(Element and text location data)
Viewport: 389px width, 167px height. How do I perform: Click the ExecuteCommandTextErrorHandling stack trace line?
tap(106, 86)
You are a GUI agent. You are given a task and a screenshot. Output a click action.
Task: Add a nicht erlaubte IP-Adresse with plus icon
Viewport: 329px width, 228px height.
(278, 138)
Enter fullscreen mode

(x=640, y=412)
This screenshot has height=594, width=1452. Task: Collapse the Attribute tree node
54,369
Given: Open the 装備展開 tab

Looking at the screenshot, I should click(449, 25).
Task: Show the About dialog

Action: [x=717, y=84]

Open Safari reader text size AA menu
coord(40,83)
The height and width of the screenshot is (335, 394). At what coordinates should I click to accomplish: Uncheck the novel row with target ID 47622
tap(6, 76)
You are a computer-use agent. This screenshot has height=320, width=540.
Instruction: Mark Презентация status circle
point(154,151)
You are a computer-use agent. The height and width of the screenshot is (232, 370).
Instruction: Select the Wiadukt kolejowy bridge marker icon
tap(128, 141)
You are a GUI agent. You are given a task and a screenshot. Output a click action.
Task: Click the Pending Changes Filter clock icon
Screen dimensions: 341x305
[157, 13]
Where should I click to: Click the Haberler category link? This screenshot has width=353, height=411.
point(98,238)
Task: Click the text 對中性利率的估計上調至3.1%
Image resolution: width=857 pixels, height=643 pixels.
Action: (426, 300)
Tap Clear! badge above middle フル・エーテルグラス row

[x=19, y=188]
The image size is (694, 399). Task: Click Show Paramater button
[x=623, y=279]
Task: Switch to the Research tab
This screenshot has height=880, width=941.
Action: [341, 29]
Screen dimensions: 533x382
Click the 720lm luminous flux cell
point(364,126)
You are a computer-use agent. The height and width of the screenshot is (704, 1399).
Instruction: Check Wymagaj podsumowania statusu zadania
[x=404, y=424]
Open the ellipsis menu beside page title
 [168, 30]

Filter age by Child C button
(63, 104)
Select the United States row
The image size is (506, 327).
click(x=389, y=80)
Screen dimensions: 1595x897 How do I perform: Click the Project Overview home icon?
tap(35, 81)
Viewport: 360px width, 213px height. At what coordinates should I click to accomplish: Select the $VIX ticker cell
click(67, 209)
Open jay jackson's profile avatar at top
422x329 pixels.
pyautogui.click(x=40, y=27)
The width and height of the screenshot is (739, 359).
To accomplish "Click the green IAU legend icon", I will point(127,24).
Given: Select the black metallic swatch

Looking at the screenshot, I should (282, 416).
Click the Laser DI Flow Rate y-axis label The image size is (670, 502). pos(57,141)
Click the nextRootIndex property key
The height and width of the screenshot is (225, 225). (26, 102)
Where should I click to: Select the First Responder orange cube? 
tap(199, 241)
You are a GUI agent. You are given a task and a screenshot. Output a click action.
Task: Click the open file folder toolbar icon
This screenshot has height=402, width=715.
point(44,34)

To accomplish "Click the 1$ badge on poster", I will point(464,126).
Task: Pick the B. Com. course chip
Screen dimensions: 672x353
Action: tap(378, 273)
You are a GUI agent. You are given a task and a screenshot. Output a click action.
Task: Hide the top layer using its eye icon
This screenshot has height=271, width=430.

# [Set task]
Copy word for word the lines from the line that contains "This screenshot has height=594, width=1452." to the line that contains "[x=623, y=279]", including both of those lines.

# [Result of this exercise]
This screenshot has height=594, width=1452. Task: Collapse the Attribute tree node
54,369
Given: Open the 装備展開 tab

Looking at the screenshot, I should click(449, 25).
Task: Show the About dialog

Action: [x=717, y=84]

Open Safari reader text size AA menu
coord(40,83)
The height and width of the screenshot is (335, 394). At what coordinates should I click to accomplish: Uncheck the novel row with target ID 47622
tap(6, 76)
You are a computer-use agent. This screenshot has height=320, width=540.
Instruction: Mark Презентация status circle
point(154,151)
You are a computer-use agent. The height and width of the screenshot is (232, 370).
Instruction: Select the Wiadukt kolejowy bridge marker icon
tap(128, 141)
You are a GUI agent. You are given a task and a screenshot. Output a click action.
Task: Click the Pending Changes Filter clock icon
Screen dimensions: 341x305
[157, 13]
Where should I click to: Click the Haberler category link? This screenshot has width=353, height=411.
point(98,238)
Task: Click the text 對中性利率的估計上調至3.1%
Image resolution: width=857 pixels, height=643 pixels.
Action: (426, 300)
Tap Clear! badge above middle フル・エーテルグラス row

[x=19, y=188]
The image size is (694, 399). Task: Click Show Paramater button
[x=623, y=279]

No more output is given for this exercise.